After we ate the bread and tasteless soup they served in the Mess Hall for dinner, we made our way back to the cabin again, a Red shadowing our every step, arms swinging at his side. They’d shaved his hair down to dark fuzz beneath his uniform cap, let his tan skin go sallow. There was nothing in his eyes, not a trace of emotion in his face. During dinner, I’d had to look away to keep my heart steady and caught Sam doing the same. He’d stopped behind her at one point. She’d dropped her spoon into her bowl and stopped pretending she wanted to eat. But afterwards, I saw her look at his back, eyes devouring his shape...and I wondered.
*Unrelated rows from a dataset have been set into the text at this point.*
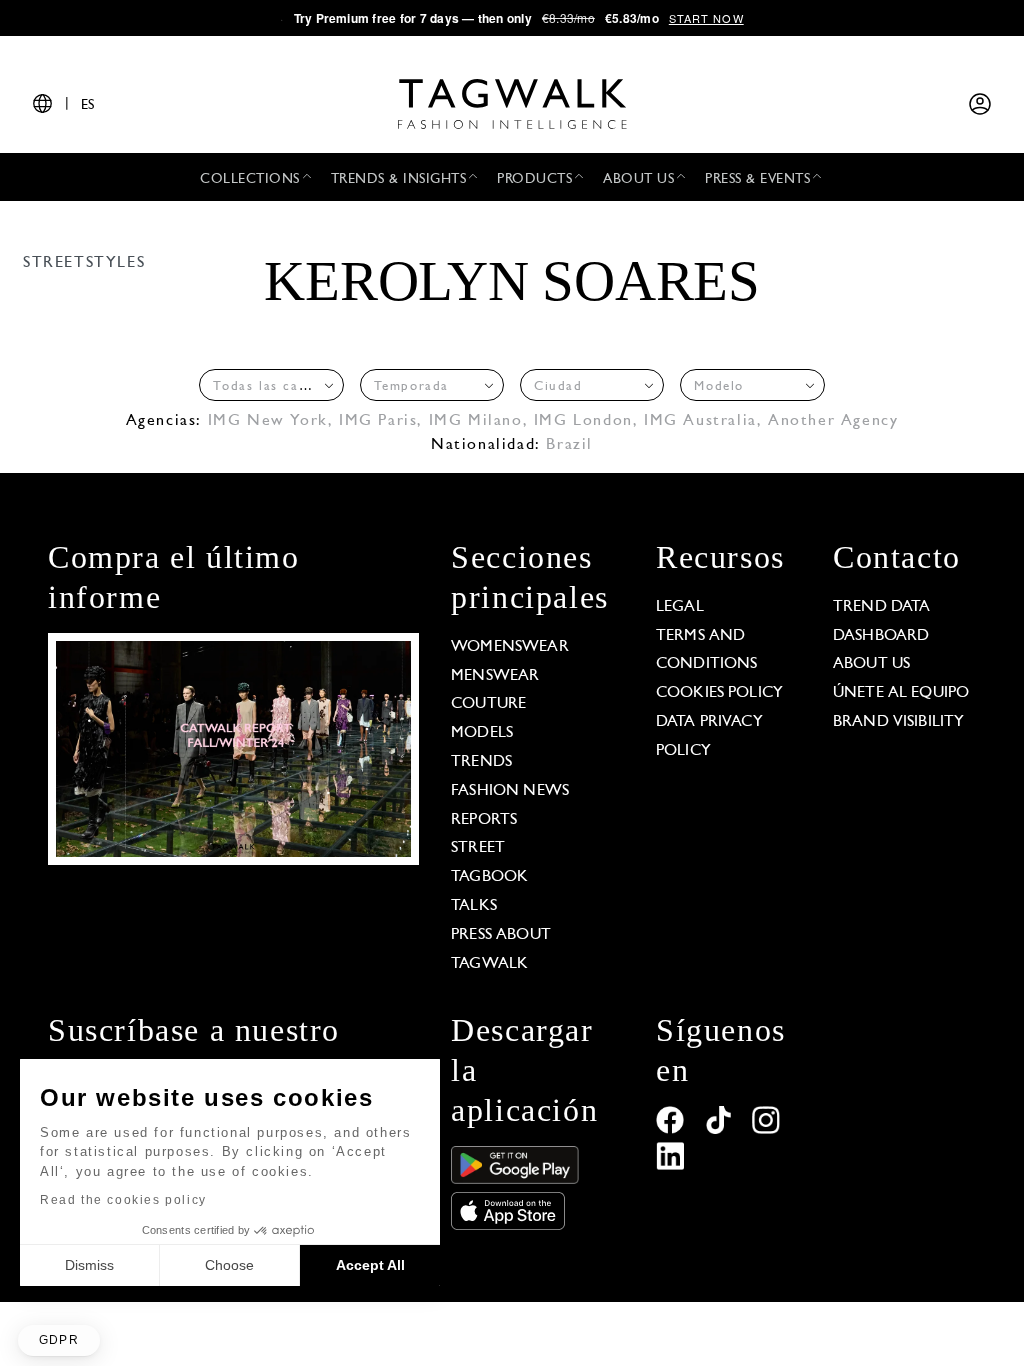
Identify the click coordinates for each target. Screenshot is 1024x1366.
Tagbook (489, 877)
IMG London (583, 421)
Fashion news (510, 791)
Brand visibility (898, 722)
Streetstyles (84, 263)
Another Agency (833, 421)
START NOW (706, 18)
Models (482, 733)
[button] (59, 1340)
Up until that moment, I had managed to clear my thoughts of what was happening to the others. What they were doing. If they were safe. Whether or not they were actually coming. I couldn’t let it distract me from what needed to happen here. Just thinking of Liam out there alone, trying to find his parents to tell them what had happened...
As we walked, I shifted my thoughts to sweet, small memories instead. Laughter at dinner. Firelight on Zu’s smiling face. Jude falling over himself and Nico when one of their handmade toy cars worked. The way Pat and Tommy had worshipped the ground Vida walked on. Seeing Chubs in North Carolina for the first time in months, and knowing he was alive. Cole’s easy smile as he reached over and smoothed down my hair. Liam. Liam in the driver’s seat, singing along. Liam kissing me in the dark.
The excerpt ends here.